TASK OBJECTIVE — Word for word, set down every line of the entries below from the line with "Click the Ukraine" to the line with "Click the Postausgangsserver (SMTP) field", including both, and no other line.

-- MATERIAL SHOWN follows --

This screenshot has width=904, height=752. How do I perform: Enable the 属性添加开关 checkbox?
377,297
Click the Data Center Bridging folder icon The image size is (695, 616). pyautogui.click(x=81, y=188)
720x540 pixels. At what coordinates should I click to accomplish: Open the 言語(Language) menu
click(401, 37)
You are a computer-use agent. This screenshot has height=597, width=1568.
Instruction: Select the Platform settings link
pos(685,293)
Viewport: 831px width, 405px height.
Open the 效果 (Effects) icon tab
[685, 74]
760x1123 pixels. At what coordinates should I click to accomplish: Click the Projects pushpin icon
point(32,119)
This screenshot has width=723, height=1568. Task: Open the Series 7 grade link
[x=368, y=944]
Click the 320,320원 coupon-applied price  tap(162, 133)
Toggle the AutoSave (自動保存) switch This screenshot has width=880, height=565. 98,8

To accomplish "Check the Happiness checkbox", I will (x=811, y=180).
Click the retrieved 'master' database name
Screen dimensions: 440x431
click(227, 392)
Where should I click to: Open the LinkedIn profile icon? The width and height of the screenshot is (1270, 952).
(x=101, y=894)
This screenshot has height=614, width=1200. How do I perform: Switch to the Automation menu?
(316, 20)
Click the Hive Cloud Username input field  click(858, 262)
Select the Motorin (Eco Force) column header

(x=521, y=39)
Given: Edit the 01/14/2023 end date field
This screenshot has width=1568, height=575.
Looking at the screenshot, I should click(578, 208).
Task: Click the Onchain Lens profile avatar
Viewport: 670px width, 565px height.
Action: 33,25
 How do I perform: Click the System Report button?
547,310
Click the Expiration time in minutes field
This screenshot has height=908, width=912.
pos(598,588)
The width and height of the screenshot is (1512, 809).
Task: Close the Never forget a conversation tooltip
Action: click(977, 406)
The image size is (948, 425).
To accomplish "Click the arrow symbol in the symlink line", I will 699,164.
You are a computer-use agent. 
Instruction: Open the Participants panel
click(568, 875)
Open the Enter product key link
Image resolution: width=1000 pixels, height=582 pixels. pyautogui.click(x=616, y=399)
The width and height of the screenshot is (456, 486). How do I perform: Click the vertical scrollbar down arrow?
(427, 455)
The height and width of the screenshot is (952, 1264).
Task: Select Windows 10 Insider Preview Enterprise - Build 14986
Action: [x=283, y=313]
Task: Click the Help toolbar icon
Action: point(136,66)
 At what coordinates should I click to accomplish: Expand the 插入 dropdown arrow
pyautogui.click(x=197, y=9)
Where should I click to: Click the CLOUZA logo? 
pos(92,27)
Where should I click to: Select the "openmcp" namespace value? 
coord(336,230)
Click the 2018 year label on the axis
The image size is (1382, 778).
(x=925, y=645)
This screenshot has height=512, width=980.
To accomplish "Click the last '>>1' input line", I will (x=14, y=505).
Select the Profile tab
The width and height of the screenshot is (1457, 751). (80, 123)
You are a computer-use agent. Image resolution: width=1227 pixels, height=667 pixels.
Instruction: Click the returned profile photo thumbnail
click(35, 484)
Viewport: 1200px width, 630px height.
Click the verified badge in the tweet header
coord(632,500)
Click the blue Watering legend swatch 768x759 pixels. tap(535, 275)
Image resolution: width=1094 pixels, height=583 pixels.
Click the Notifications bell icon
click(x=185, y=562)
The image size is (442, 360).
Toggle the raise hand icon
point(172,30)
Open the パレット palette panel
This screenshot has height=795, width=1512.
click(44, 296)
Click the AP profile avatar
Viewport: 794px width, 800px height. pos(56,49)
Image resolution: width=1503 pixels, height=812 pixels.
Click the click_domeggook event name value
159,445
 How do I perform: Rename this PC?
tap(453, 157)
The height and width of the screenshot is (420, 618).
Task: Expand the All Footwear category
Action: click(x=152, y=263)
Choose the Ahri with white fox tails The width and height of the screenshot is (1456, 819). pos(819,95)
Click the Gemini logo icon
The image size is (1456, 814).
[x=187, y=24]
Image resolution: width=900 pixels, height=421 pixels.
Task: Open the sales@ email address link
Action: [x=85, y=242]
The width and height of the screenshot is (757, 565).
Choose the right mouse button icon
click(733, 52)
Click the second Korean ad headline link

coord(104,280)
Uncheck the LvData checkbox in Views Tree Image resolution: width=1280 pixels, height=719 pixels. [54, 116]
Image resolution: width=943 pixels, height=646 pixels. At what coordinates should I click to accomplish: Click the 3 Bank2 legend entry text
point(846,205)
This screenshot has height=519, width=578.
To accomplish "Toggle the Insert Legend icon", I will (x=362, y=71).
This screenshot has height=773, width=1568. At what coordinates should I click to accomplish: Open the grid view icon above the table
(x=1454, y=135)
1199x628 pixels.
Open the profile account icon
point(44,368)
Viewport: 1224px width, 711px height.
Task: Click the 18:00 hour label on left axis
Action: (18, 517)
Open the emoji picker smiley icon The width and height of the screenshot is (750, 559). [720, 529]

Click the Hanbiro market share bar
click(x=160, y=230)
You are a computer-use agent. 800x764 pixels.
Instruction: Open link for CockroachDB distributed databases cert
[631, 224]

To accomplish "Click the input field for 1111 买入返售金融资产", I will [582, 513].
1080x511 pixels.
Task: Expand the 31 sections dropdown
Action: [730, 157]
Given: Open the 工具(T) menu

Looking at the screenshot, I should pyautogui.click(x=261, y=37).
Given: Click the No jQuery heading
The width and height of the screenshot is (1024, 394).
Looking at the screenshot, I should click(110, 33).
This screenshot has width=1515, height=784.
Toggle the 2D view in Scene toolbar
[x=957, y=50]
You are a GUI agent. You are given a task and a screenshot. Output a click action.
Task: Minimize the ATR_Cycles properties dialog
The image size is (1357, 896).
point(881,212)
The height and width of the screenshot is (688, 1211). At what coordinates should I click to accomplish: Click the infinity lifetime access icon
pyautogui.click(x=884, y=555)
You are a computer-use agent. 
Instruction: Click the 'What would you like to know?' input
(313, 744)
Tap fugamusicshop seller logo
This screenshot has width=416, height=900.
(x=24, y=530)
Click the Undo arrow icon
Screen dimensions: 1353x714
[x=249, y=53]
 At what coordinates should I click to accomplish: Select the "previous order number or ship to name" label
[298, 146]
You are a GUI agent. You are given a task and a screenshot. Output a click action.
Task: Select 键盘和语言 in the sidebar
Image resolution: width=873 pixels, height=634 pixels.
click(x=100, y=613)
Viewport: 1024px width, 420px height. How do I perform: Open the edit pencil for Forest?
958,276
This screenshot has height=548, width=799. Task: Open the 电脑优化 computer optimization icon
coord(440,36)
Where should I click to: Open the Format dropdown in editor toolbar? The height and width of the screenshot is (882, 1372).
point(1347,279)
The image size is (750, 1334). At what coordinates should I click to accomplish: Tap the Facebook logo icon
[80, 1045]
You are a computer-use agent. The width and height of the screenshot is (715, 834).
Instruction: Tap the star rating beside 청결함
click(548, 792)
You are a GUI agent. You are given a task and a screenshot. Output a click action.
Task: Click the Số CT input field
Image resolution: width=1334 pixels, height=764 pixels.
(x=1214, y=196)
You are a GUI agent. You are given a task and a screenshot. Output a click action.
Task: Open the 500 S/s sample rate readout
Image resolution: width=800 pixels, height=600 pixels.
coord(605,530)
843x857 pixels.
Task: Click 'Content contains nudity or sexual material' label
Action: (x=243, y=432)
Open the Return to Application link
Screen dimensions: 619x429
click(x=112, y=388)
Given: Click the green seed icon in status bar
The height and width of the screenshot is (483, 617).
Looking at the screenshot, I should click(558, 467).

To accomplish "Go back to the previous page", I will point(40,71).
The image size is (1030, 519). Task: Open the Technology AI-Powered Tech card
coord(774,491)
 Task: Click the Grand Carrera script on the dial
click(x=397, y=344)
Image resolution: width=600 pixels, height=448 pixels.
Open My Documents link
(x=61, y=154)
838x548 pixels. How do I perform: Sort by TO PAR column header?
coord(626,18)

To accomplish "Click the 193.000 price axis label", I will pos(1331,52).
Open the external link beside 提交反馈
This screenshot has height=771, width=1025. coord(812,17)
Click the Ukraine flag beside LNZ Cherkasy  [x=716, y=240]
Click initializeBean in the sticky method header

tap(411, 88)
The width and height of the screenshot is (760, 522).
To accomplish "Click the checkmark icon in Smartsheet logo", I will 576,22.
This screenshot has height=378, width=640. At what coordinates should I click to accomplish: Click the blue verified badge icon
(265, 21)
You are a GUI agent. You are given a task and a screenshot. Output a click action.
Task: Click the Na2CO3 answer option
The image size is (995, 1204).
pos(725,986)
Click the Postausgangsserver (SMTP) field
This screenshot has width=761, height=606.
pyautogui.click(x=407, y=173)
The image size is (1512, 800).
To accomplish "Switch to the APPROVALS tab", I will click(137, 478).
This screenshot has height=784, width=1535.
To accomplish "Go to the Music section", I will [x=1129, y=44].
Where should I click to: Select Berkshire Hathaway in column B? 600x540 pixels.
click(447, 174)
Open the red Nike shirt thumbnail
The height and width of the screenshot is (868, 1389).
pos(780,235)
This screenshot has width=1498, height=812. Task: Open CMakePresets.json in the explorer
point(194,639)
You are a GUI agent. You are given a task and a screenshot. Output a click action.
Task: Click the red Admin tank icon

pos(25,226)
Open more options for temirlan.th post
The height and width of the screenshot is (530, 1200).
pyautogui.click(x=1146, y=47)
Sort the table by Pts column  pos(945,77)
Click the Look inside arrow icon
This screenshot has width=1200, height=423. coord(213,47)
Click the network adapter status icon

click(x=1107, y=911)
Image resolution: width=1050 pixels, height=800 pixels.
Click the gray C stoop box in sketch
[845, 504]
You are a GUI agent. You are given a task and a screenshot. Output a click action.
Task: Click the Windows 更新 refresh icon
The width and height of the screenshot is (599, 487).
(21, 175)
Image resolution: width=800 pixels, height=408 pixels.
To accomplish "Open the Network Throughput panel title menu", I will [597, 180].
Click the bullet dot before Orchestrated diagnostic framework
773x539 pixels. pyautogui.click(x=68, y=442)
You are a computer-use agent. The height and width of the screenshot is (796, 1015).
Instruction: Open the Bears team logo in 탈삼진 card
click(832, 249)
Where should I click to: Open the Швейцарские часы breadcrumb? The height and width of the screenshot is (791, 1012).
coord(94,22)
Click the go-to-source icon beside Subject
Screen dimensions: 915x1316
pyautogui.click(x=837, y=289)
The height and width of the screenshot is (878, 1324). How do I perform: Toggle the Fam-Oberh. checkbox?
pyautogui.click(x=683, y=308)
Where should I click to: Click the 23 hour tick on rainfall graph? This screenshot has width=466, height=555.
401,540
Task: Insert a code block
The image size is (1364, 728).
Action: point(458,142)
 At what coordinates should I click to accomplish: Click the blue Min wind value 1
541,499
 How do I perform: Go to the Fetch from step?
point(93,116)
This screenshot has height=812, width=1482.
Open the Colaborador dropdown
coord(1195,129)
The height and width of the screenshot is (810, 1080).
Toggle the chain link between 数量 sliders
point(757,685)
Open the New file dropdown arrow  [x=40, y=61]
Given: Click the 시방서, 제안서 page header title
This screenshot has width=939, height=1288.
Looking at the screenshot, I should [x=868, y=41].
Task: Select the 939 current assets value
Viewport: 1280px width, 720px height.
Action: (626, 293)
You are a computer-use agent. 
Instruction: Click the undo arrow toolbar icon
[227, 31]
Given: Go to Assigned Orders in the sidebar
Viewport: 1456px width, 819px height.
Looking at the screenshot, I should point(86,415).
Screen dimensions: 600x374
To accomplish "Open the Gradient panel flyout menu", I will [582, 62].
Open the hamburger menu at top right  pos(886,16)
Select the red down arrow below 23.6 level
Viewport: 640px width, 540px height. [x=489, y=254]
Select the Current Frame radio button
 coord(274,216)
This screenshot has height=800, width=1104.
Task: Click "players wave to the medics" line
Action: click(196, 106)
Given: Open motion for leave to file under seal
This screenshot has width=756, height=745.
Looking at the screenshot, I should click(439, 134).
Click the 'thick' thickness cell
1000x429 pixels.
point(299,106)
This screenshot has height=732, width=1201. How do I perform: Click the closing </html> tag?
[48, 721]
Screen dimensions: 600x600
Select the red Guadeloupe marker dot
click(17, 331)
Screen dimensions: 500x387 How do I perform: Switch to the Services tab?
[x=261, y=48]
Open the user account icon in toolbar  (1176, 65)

-- MATERIAL SHOWN concluded --

OUTPUT OF THE EXERCISE —
Click the Ukraine flag beside LNZ Cherkasy  [x=716, y=240]
Click initializeBean in the sticky method header

tap(411, 88)
The width and height of the screenshot is (760, 522).
To accomplish "Click the checkmark icon in Smartsheet logo", I will 576,22.
This screenshot has height=378, width=640. At what coordinates should I click to accomplish: Click the blue verified badge icon
(265, 21)
You are a GUI agent. You are given a task and a screenshot. Output a click action.
Task: Click the Na2CO3 answer option
The image size is (995, 1204).
pos(725,986)
Click the Postausgangsserver (SMTP) field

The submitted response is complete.